PROBLEM:
Whenever a line of the listing contains the string "refresh", return that line.

*** Opening SOURCE RECORDS ***

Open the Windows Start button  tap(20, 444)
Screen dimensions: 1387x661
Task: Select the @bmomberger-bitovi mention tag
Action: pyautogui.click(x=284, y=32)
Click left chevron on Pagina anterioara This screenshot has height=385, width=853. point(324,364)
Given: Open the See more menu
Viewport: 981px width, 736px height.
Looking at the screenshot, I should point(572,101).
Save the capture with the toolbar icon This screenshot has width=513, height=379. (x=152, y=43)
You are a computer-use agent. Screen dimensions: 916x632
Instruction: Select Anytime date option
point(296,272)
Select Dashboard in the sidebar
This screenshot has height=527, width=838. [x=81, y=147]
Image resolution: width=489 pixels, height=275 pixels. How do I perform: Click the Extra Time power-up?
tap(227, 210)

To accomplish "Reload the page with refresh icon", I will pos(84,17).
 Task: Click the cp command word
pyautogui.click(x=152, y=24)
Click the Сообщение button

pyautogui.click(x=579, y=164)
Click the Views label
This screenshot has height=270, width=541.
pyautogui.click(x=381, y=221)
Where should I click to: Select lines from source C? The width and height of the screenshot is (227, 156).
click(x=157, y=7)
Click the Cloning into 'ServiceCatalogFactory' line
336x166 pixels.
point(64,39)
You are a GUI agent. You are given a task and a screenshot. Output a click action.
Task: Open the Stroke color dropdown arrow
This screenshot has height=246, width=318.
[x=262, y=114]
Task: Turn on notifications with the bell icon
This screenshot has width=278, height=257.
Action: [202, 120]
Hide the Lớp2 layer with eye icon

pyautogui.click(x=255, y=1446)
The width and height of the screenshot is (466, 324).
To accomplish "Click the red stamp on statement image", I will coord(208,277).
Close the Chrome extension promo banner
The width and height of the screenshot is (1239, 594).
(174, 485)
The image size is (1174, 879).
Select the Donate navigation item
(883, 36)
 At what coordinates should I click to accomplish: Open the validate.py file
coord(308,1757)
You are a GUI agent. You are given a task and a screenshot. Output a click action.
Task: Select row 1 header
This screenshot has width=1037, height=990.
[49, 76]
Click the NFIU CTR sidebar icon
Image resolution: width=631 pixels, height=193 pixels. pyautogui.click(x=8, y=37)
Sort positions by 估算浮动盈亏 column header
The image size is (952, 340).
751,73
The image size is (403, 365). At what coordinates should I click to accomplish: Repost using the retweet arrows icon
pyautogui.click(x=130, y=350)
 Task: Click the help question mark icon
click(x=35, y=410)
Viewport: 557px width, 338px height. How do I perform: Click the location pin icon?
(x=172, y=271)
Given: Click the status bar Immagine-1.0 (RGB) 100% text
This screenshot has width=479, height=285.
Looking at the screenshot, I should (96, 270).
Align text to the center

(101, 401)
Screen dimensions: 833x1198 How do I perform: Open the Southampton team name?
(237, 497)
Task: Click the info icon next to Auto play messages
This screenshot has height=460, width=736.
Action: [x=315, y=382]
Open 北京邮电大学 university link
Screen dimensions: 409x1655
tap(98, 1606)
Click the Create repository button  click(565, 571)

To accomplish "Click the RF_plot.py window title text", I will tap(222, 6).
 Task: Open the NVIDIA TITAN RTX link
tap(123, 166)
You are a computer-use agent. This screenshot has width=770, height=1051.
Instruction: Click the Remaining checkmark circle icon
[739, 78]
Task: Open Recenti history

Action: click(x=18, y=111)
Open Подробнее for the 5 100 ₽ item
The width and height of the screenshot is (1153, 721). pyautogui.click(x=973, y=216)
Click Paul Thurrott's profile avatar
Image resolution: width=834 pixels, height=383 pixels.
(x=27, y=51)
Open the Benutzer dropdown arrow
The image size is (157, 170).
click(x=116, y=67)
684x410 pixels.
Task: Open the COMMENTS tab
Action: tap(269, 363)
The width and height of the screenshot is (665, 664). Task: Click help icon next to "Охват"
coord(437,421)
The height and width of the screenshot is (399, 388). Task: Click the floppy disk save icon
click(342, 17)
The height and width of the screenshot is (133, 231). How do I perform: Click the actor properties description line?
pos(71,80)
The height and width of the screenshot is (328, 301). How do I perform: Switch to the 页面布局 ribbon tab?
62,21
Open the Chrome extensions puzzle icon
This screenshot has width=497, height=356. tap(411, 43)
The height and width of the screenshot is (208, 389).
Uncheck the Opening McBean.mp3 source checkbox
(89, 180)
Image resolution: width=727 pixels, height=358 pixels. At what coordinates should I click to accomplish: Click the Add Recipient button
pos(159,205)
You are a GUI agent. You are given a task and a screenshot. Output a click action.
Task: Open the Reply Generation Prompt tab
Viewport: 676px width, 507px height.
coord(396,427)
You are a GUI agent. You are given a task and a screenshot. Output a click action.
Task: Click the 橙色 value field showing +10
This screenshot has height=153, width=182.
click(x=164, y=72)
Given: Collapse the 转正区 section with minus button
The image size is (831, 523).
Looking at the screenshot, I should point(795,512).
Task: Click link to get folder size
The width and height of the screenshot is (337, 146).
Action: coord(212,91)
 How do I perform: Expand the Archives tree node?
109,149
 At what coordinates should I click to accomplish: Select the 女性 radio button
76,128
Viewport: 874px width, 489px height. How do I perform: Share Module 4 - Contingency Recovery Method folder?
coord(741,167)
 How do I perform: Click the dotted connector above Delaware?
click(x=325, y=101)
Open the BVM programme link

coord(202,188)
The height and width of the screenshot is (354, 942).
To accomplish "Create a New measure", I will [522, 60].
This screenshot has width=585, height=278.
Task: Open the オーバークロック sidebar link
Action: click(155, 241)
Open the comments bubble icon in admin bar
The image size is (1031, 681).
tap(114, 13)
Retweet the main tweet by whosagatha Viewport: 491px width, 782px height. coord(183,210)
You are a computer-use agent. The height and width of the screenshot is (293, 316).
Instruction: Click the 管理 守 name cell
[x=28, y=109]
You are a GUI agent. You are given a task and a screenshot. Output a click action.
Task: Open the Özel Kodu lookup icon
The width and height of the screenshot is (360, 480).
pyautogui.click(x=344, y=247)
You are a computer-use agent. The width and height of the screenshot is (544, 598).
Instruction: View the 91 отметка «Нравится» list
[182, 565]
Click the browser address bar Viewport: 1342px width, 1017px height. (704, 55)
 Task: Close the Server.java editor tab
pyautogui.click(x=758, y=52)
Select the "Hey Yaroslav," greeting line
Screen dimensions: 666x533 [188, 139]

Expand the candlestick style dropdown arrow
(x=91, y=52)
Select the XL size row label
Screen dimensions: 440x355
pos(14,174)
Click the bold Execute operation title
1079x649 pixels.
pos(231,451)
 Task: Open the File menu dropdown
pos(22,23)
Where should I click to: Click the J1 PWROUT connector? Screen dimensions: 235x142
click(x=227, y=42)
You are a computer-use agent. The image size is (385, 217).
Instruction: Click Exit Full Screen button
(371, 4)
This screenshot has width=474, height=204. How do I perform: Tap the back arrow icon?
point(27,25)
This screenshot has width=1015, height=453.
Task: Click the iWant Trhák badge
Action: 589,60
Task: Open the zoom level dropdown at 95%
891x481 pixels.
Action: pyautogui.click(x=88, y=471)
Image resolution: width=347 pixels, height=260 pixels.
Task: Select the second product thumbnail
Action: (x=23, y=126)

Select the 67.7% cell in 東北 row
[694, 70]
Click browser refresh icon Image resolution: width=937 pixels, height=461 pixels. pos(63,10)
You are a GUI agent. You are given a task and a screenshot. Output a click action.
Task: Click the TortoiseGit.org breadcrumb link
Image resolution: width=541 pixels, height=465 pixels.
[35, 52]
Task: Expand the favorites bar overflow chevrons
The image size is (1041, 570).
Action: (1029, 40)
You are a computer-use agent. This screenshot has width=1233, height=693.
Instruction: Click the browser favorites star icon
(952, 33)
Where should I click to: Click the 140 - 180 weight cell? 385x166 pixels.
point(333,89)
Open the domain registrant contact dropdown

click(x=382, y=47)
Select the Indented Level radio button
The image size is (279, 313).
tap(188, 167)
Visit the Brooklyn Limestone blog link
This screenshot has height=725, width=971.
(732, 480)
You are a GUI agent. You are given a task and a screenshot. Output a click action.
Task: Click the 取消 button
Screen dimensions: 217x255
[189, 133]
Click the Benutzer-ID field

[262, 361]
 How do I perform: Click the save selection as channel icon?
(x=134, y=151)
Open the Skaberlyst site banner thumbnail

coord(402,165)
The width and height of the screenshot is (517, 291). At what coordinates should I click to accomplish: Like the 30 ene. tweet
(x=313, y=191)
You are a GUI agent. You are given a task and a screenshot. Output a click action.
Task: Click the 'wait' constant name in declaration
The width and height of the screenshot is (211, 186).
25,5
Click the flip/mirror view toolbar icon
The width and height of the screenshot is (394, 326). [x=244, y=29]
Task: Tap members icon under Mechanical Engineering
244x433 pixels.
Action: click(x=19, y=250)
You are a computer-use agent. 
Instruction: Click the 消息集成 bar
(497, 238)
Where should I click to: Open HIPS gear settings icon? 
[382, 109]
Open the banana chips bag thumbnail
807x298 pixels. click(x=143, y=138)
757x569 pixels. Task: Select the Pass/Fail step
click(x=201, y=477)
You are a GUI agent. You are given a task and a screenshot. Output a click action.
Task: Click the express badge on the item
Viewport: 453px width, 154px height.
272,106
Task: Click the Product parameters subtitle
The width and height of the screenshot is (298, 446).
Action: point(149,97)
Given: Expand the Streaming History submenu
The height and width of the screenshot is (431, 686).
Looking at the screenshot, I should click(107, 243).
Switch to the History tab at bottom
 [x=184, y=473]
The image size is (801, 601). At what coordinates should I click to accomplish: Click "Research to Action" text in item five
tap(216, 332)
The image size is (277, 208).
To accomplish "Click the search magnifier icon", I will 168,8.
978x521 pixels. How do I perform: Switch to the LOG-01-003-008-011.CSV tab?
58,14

*** Closing SOURCE RECORDS ***

TASK RESULT:
To accomplish "Reload the page with refresh icon", I will pos(84,17).
Click browser refresh icon Image resolution: width=937 pixels, height=461 pixels. pos(63,10)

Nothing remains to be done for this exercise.